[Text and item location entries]
»»

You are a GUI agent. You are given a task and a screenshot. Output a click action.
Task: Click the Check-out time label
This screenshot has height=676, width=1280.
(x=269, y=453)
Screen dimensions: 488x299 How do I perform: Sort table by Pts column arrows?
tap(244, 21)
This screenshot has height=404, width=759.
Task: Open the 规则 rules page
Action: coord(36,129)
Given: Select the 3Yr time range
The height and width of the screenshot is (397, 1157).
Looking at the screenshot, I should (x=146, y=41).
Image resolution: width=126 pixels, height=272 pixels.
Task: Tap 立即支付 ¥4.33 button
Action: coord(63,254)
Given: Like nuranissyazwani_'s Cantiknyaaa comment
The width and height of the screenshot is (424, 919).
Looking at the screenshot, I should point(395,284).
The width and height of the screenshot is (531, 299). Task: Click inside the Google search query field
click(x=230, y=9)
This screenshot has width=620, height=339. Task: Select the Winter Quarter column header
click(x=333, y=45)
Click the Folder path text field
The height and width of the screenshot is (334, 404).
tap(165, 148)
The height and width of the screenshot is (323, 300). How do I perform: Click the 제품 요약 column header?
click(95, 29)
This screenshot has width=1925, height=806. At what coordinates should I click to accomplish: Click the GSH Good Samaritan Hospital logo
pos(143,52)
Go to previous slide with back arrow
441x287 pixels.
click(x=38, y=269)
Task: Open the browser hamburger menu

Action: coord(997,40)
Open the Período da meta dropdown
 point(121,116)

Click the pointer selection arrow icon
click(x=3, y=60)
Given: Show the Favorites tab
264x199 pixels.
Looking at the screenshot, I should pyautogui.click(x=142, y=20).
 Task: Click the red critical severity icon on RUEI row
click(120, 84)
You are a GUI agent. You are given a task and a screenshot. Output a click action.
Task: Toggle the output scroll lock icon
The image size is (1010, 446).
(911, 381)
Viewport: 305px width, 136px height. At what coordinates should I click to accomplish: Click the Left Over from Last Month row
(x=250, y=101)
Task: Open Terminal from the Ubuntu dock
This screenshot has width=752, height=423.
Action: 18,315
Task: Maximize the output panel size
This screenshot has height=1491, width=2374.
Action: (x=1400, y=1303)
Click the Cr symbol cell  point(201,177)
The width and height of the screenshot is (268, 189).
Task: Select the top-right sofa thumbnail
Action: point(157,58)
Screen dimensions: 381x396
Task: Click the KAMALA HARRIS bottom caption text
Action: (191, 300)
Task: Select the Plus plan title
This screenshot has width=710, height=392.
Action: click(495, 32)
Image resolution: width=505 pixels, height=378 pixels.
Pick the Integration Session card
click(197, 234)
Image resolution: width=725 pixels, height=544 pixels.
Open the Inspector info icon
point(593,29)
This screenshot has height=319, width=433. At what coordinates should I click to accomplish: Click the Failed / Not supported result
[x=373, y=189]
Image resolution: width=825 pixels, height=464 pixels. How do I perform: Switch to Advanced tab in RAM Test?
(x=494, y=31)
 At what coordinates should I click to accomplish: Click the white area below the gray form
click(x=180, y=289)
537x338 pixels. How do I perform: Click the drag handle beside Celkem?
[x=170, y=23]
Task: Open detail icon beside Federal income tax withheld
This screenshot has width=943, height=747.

««

**Exercise description**
Extract every line of the listing above that contains the string "should".

**Exercise solution**
Looking at the screenshot, I should (x=146, y=41).
Looking at the screenshot, I should point(395,284).
This screenshot has width=1925, height=806. At what coordinates should I click to accomplish: Click the GSH Good Samaritan Hospital logo
Looking at the screenshot, I should pyautogui.click(x=142, y=20).
Viewport: 305px width, 136px height. At what coordinates should I click to accomplish: Click the Left Over from Last Month row
This screenshot has height=319, width=433. At what coordinates should I click to accomplish: Click the Failed / Not supported result
 At what coordinates should I click to accomplish: Click the white area below the gray form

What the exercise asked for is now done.